Science Behind the Effects of Cell Phones Waves

Biological and physiological effects

There had been a lot of experimental research on the biological effects of RF and microwave fields that are broad and includes studies of volunteers, animals and in vitro, cell-based techniques. The studies cover the effects of RF and microwave radiation between 100 MHz and 60 GHz and focus both on the functional changes in the brain (influence of exposure to RF and microwave fields on the head) and on carcinogenic processes, reproduction and development, the cardiovascular system and longevity (as a result of whole body exposure to RF and microwave fields).
The biological effects observed on the cardiovascular, endocrine and immune systems and on the behaviour of animals studied seem to be thermal effects of acute exposure to RF and microwave radiation, with increases of at least 1 °C or 2 °C in temperature needed to produce these effects. As to the increased risk of developing cancer after exposure to RF or microwave fields, the evidence for such an association is extremely weak. Since the radiation from mobile phones and signal stations does not have enough energy to break chemical or molecular bonds directly, there is no basis in theory to suggest that they can damage DNA. Moreover, a biological mechanism that explains any possible carcinogenic effect from RF or microwave fields has yet to be identified. Because of the difficulties in interpreting findings from laboratory studies, the hypothesis that RF or microwave radiation is harmful and could have effects on health that have not yet been recognized cannot be rejected.

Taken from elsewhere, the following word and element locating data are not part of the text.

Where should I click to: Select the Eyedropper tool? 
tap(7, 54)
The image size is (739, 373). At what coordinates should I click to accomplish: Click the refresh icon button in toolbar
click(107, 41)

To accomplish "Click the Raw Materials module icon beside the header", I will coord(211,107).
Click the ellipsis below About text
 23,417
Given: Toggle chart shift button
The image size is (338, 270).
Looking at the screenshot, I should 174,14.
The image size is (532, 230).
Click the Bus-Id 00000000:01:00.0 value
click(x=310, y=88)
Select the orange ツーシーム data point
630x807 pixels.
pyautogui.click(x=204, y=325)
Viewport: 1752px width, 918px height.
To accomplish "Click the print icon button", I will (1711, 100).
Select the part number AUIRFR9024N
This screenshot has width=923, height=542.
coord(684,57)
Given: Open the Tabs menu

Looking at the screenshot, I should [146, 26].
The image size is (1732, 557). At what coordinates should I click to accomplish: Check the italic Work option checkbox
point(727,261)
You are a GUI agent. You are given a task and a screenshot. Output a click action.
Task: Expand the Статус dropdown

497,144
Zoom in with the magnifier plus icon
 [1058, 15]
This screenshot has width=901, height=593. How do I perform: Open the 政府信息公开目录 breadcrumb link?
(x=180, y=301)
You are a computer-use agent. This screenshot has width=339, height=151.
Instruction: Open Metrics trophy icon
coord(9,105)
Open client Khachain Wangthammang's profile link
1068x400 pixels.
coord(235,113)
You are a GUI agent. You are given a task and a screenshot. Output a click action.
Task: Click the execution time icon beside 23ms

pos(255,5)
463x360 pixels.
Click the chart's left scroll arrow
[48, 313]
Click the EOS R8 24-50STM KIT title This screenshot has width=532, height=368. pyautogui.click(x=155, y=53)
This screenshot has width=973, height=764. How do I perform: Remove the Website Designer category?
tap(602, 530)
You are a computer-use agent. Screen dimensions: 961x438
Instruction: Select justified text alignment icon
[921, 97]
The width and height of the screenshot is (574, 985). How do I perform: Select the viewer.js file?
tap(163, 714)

In vitro experiments that show abnormal cell proliferation, changes in cell membranes, and movement of ions and substances across membranes are difficult to extrapolate to people. It is also difficult to extrapolate to people the observed effects on cerebral functions that relate to the behaviour of rodents since, among other reasons, the whole brain of these small animals is exposed to radiation whereas the brains of people who use mobile phones, although being exposed, receive the highest exposure in the part closest to the handset. Moreover, the thermal effects of radiation are unlikely to be seen in people, as the increase in the local temperature of the brain induced by the microwaves generated by mobile phones is negligible (it has been estimated to be up to 0.1 °C).
Clinical effects
Within human population studies, epidemiological studies provide the most direct information on the long-term effects on health of any potential harmful agent. To assess the adverse effects on health that may result from the use of mobile phones, research with a specific focus on cancer has been carried out. By the end of the 1990s, the number of studies was small and the works presented major methodological limitations, the most outstanding one being the lack of enough people with an exposure time long enough to accurately assess the potential adverse late effects on health of mobile phone use.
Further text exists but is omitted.